Monday, June 18, 2007

June 19, 2007 - Where's the Finish Line?

One summer at camp we had a big foot race. It went from the archery range down to the beach and up a steep trail before ending on the main lawn. Knowing the finish was at the top of the hill I sprinted and was in first place coming off the trail. Having reached the summit I fell to the ground, glad to be done. Looking up I saw the finish line another 50 feet in front of me. Needless to say, I didn’t finish anywhere near first.

Fewer things are more frustrating than getting to the end and finding the finish line isn’t where you thought it was. As a project manager, if you don’t reach the goal it can result in having to seek employment elsewhere. To finish strong you need to know who is holding the tape at the end of the race. Usually we think of the project sponsor and forget others like the corporate architects, security, Sarbanes-Oxley (SOX) auditors and the project office. Since these groups can bring your project to a halt it is important to seek them out up front. It puts a new twist on the old saying “it isn’t what you know, it’s who you know.”

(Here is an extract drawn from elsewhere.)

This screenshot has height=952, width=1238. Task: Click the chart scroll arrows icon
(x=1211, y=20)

Architecture Committee. My project was going quite well. We were cloning an existing concept and the company stood to make a bunch of money selling the new product. You can imagine my surprise when I presented the project to the Architecture Committee prior to implementation and they said it didn’t meet the new technology direction. It didn’t matter that the requirements were never published, I just should have known.

Take the time to present your project’s concept to the architecture group early on. In addition to keeping you from going down the wrong path they can suggest improvements and point out design flaws.

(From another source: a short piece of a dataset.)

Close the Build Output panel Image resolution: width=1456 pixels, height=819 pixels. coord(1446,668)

Head of Security. Security is a thankless job. Protect the company for years but have one little laptop disappear or a couple thousand account numbers go missing and everyone is breathing down your neck. It is no wonder they say “NO” so often. Get them to help you design the system security in right from the Business Requirements phase. Too often we try to tack it on at the end and it doesn’t meet company standards.

Security funds are a great place to find additional funding for your projects, too. When the safety of the company is at risk money can be found. If there is an aspect to your project that enhances the security of the company you may be able to utilize a separate budget.

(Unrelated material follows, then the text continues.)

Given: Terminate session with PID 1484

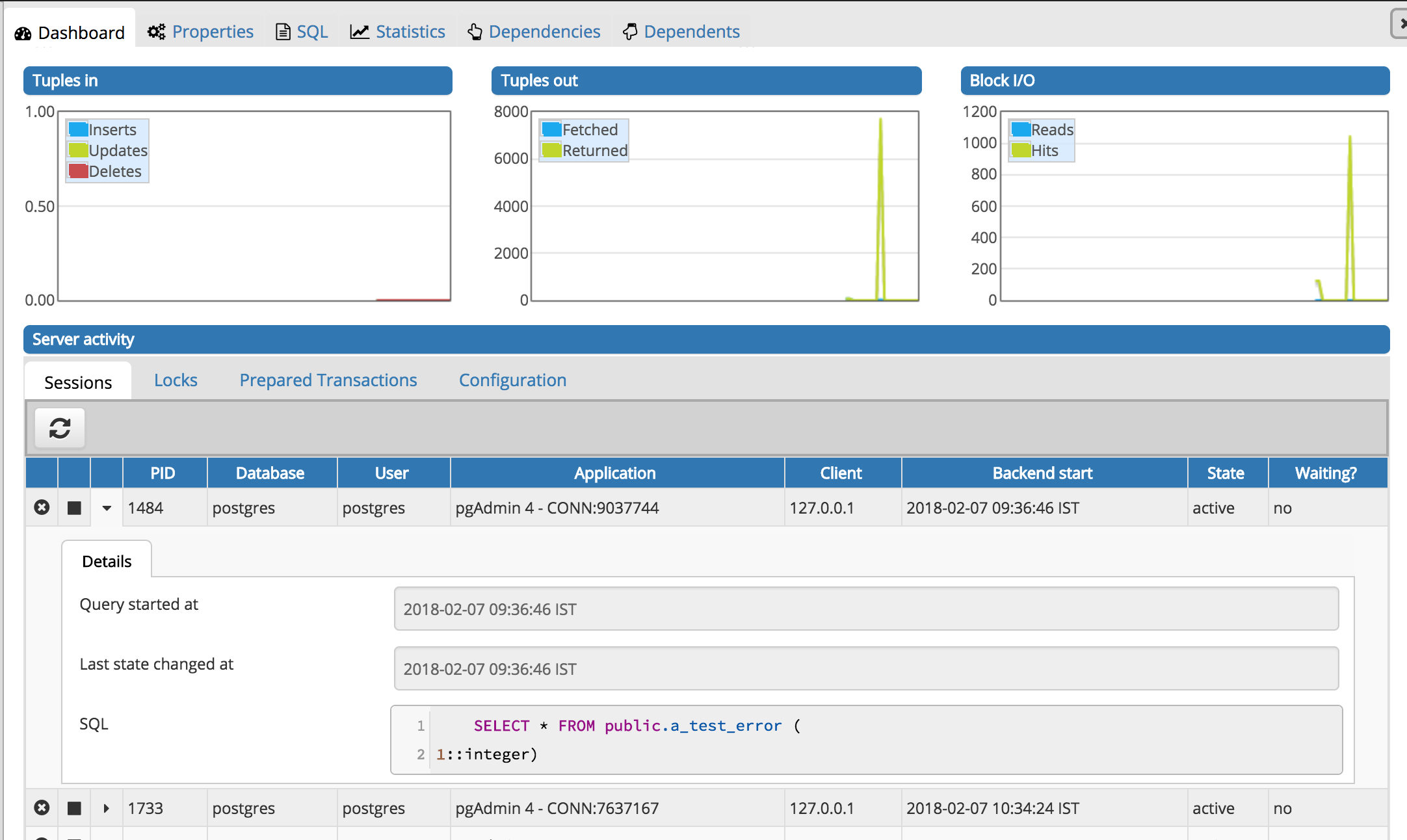Looking at the screenshot, I should [x=42, y=508].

SOX Auditors. Auditors are generally avoided at all costs. Rather than hiding anxiously in your cube, go introduce yourself. Find out what the latest killer audit questions are and make sure your project is covered. Understand the rules and then consult with them before deviating from them. They may be able to help you find the path of least resistance to compliance. If you really want to blow their minds, ask them to perform a review of your project early on. This gives you a first hand look at what they are looking for and allows you to start off on track.

Project Office. The Project Office is the compliance police for development and management policies. Their directives may come from either the Program Management Office in charge of the enterprise or the Project Management Office set up for a specific endeavor. Like the SOX Auditors, they know the standards and can either be your source of information or source of pain. Many of them were project managers before they turned to the dark side and may be able to mentor you through the processes.

Starting off right with these people will allow your project to get the finish line without collapsing 50 feet from the end.